Cycle detection: a visited set guards against malformed GraphML where folder A contains folder B contains folder A.

Member US identification: prefer pyarchinit.node_uuid (when available, byte-identical match to the DB row); fall back to (pyarchinit.us, pyarchinit.area, sito) (always available because the AI03 enrichment writes those onto every strat node regardless of strict_schema).

Parameters: - cur - graphml_path - sito

_values_equal(col, a, b)

Loose equality matching the conventions in graphml_writer enrichment. JSON-serialised columns (rapporti) get parse-then-compare.

Parameters: - col - a - b

_is_epoch_node_local(node)

_is_epoch_node_local

Parameters: - node

_hydrate_pyarchinit_data_keys(graph, graphml_path)

Re-parse the GraphML at graphml_path via lxml and merge the pyarchinit-specific data keys (pyarchinit.us, pyarchinit.area, pyarchinit.unita_tipo, etc.) into graph node attributes.

This is the IMPORT-side counterpart of graphml_writer._embed_pyarchinit_data_keys. s3dgraphy's GraphMLImporter strips unknown attributes; we recover the pyarchinit-specific ones by reading the same XML directly.

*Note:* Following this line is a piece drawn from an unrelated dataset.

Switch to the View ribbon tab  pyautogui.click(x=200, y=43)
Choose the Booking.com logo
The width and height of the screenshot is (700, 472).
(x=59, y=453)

No-op if the GraphML doesn't contain our custom data keys (older files / files from non-pyarchinit producers).

Parameters: - graph - graphml_path

_find_first_epoch(graph, node_uuid)

Walk has_first_epoch edges from node_uuid and return the (periodo, fase) tuple of the linked EpochNode, or (None, None).

s3dgraphy's GraphMLImporter strips most attributes but preserves edge edge_type. The EpochNode keeps node.name (e.g. "XV secolo") and any attributes['periodo'] / attributes['fase'] set by the projector. When attrs are stripped, fall back to parsing from EpochNode.node_id (which the projector formats as epoch_<periodo>_<fase>).

Parameters: - graph - node_uuid

_rewrite_rapporti_sito(rapporti_str, target_sito)

Parse a pyarchinit rapporti list-of-lists string and rewrite the sito (4th element of each rapporto) to target_sito. Returns the re-serialised string. Defensive — returns the input unchanged if parsing fails.

Parameters: - rapporti_str - target_sito

_build_rapporti_from_edges(graph, default_sito)

Walk graph.edges and return a dict {source_node_id: rapporti_list} where each rapporti_list is the pyarchinit list-of-lists serialisation [[type, target_us, area, sito], …].

The target_us is extracted from the target node's name with the unita_tipo prefix stripped. area defaults to '1' when the graph didn't preserve it (compatible with most legacy pyarchinit data).

Parameters: - graph - default_sito

_strip_us_prefix(name)

Strip the unita-tipo prefix from a node name.

Examples: "USM6" → "6" "USV102" → "102" "US103a" → "103a" "D.4001" → "4001" "C.900" → "900" "6" → "6" (no prefix → unchanged)

Parameters: - name

_resolve_unita_tipo(node, attrs)

Return the unita_tipo for node, prefering attrs (set by GraphProjector) over s3dgraphy class name (when graphml round-trip has stripped attrs).

Parameters: - node - attrs

Classes

GraphSyncError

Base class for all GraphProjector / GraphIngestor errors.

Inherits from: Exception

GraphIngestError

Write-side failure. Always means DB rolled back to pre-call state.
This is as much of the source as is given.